Grokbase Groups Hive user July 2009
FAQ
I'm trying to register a UDF to parse my log file format. Where can I find
documentation for creating and registering a UDF?

My attempts failed with this error:

hive> create temporary function process_line as 'LogProcessor';
FAILED: Unknown exception : Registering UDF Class class LogProcessor which
does not extends class org.apache.hadoop.hive.ql.exec.UDF

Specific questions:

1. Do I need to define the a particular function in the class? For example,
run()
2. What arguments should that function accept?
3. What should be the return type of that function?
4. What if the function needs to return multiple values? Each value mapping
to a column in the table?

Saurabh.

Search Discussions

  • Ashish Thusoo at Jul 14, 2009 at 6:45 pm
    Not sure if you got an answer for this.

    You can look at the following test case in the source tree to guide you on how to build a udf. Will put this on the wiki.

    create_genericudf.q
    udf_testlength.q

    The udf has to implement either the UDF interface or the GenericUDF interface.

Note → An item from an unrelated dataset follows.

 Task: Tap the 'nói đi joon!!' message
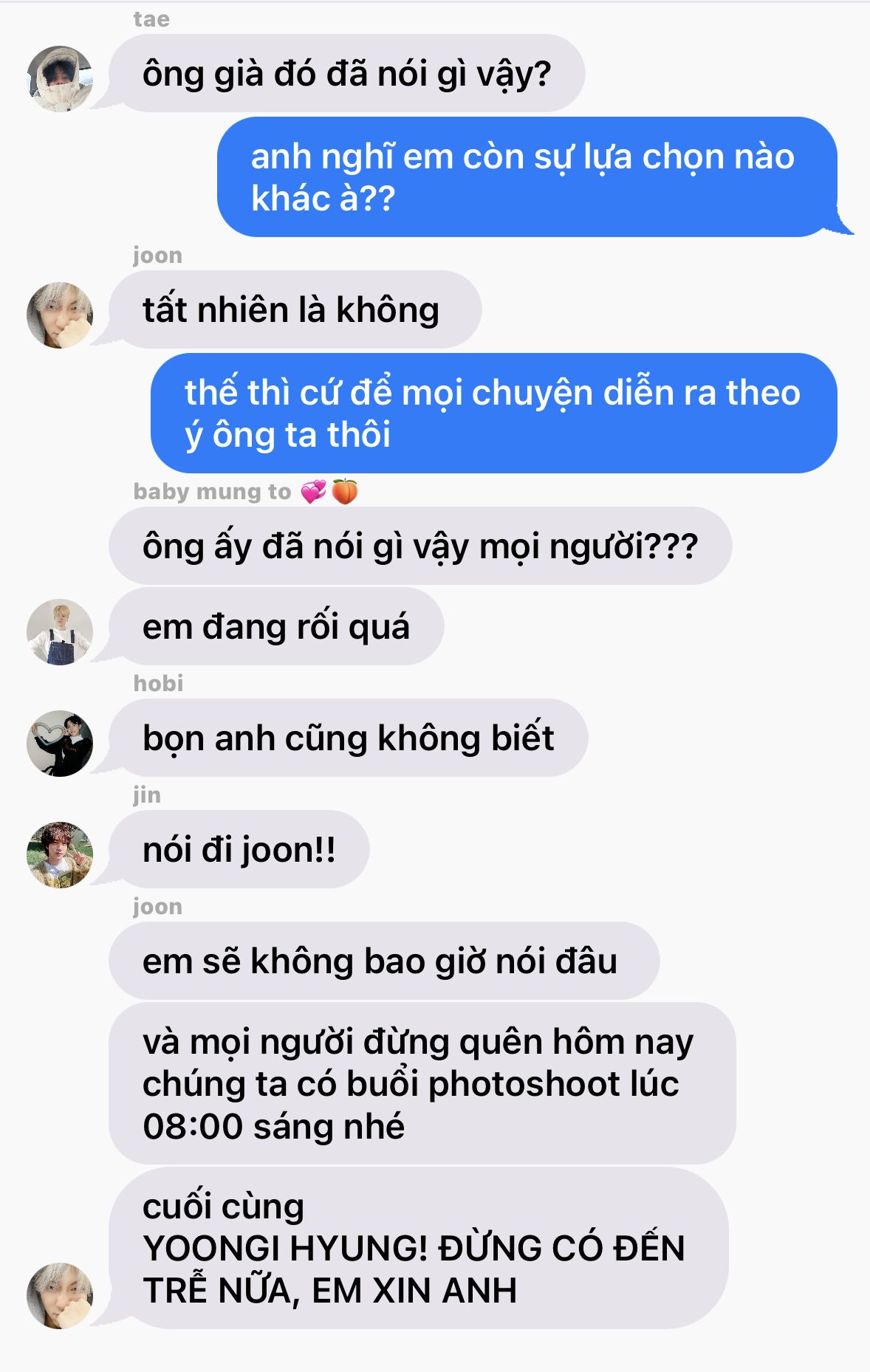pyautogui.click(x=239, y=849)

The later handles cases for UDFs that can take complex objects as arguments or have variable length arguments or return complex objects. The UDF interface is easier to program to, but is more limited than the GenericUDF interface.

    There are some nuances that you need to be aware of about the function resolution logic incase the UDF has polymorphism in the evaluate functions. I can go into more details if that is the case for you.

    Ashish


    ________________________________
    From: Saurabh Nanda
    Sent: Tuesday, July 14, 2009 1:09 AM
    To: hive-user@hadoop.apache.org
    Subject: Creating a UDF (was Hive SerDe?)

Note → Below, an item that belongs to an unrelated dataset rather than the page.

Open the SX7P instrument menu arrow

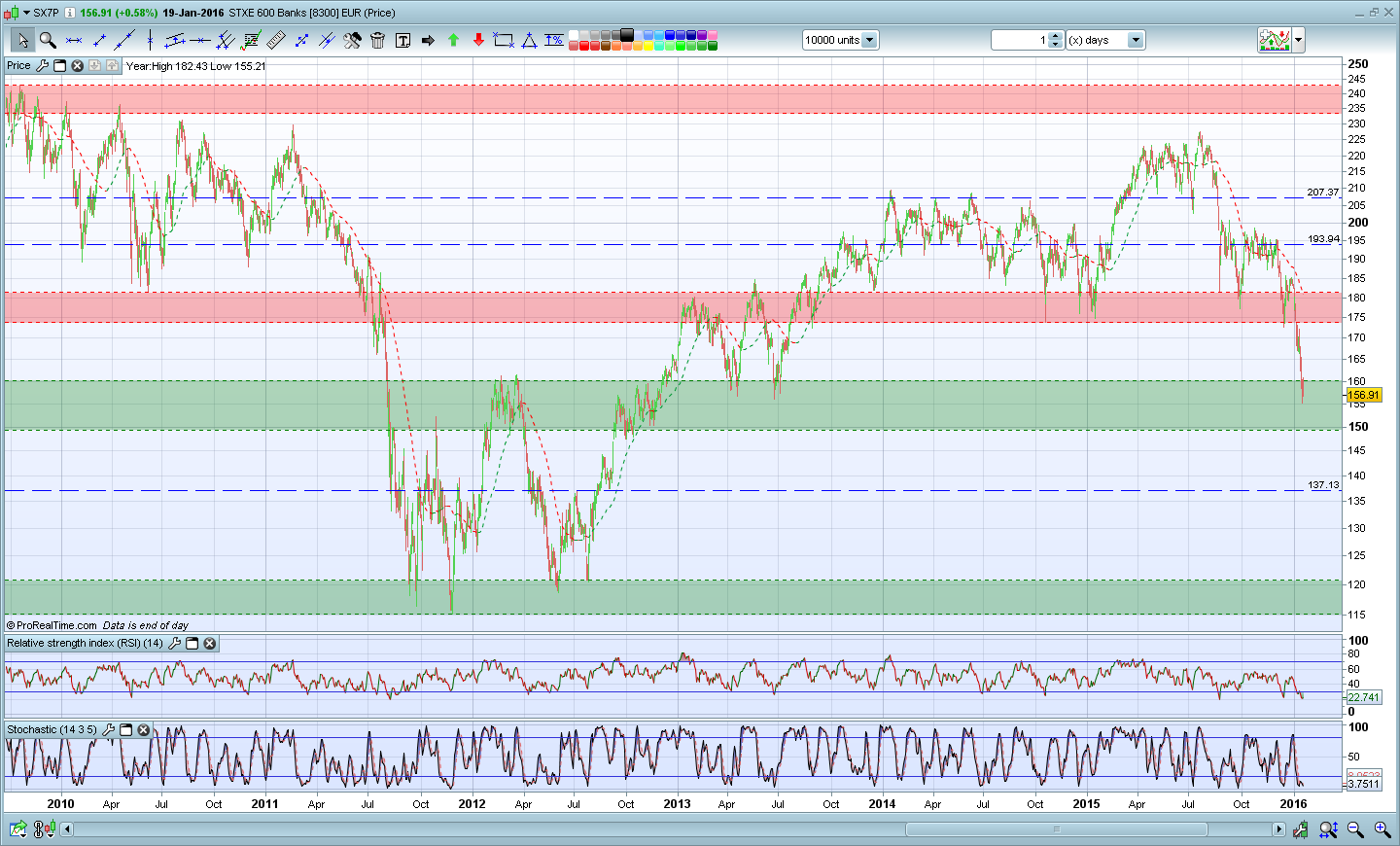click(26, 13)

    I'm trying to register a UDF to parse my log file format. Where can I find documentation for creating and registering a UDF?

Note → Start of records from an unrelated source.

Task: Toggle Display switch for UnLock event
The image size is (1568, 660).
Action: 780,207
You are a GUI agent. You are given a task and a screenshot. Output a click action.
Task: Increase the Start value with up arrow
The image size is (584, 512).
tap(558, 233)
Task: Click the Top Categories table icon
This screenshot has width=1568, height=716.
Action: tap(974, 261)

    My attempts failed with this error:

    hive> create temporary function process_line as 'LogProcessor';
    FAILED: Unknown exception : Registering UDF Class class LogProcessor which does not extends class org.apache.hadoop.hive.ql.exec.UDF

    Specific questions:

    1. Do I need to define the a particular function in the class? For example, run()
    2. What arguments should that function accept?
    3. What should be the return type of that function?
    4. What if the function needs to return multiple values? Each value mapping to a column in the table?

    Saurabh.
  • Min Zhou at Jul 15, 2009 at 1:50 am
    Hi Saurabh,

    Ahish is right. You udf must inherit UDF or GenericUDF. If you build that
    udf class into a seperate jar, "add jar " command should be run at first.

    hive> add jar jar_path;
    hive> create temporary function udf_name as 'UdfClass';

    Hope helpful.


    Min
    On Wed, Jul 15, 2009 at 2:44 AM, Ashish Thusoo wrote:

    Not sure if you got an answer for this.

    You can look at the following test case in the source tree to guide you on
    how to build a udf. Will put this on the wiki.

    create_genericudf.q
    udf_testlength.q

    The udf has to implement either the UDF interface or the GenericUDF
    interface. The later handles cases for UDFs that can take complex objects as
    arguments or have variable length arguments or return complex objects. The
    UDF interface is easier to program to, but is more limited than the
    GenericUDF interface.

    There are some nuances that you need to be aware of about the function
    resolution logic incase the UDF has polymorphism in the evaluate functions.
    I can go into more details if that is the case for you.

    Ashish


    ------------------------------
    *From:* Saurabh Nanda
    *Sent:* Tuesday, July 14, 2009 1:09 AM
    *To:* hive-user@hadoop.apache.org
    *Subject:* Creating a UDF (was Hive SerDe?)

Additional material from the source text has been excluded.